GOAL OF THE EXERCISE: Recast the records as a Markdown table with the columns Row and Line, starting with the line that contains "Click the SPECIFICATII TEHNICE heading" and going on through the end of the records. Skip blank lines and leave the pictures out.

TASK DATA:
* BEGIN *

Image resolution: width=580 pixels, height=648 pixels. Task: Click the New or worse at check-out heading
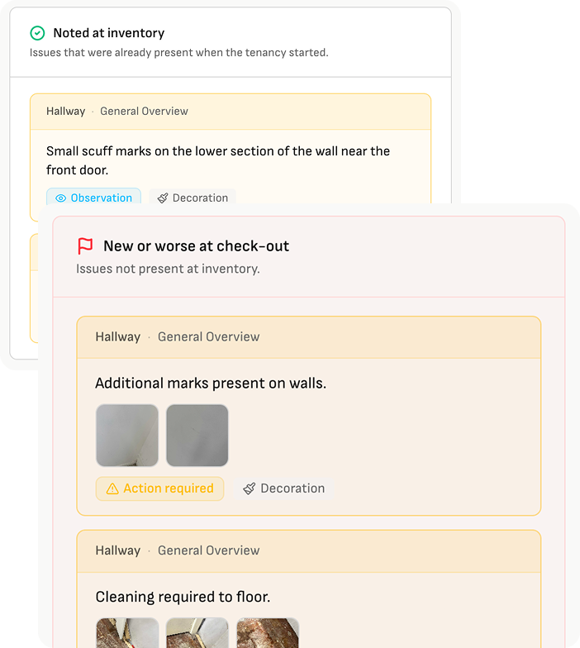coord(197,246)
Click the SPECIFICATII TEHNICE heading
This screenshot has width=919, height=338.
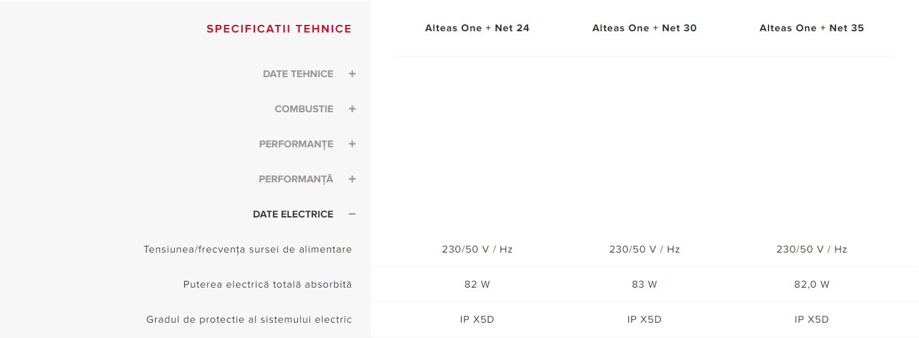click(279, 29)
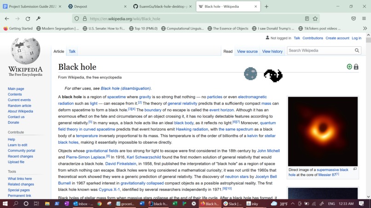Open the Windows Start menu

tap(5, 203)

* END *

EXERCISE OUTPUT:
| Row | Line |
|---|---|
| 1 | Click the SPECIFICATII TEHNICE heading |
| 2 | This screenshot has width=919, height=338. |
| 3 | click(279, 29) |
| 4 | Open the Windows Start menu |
| 5 | tap(5, 203) |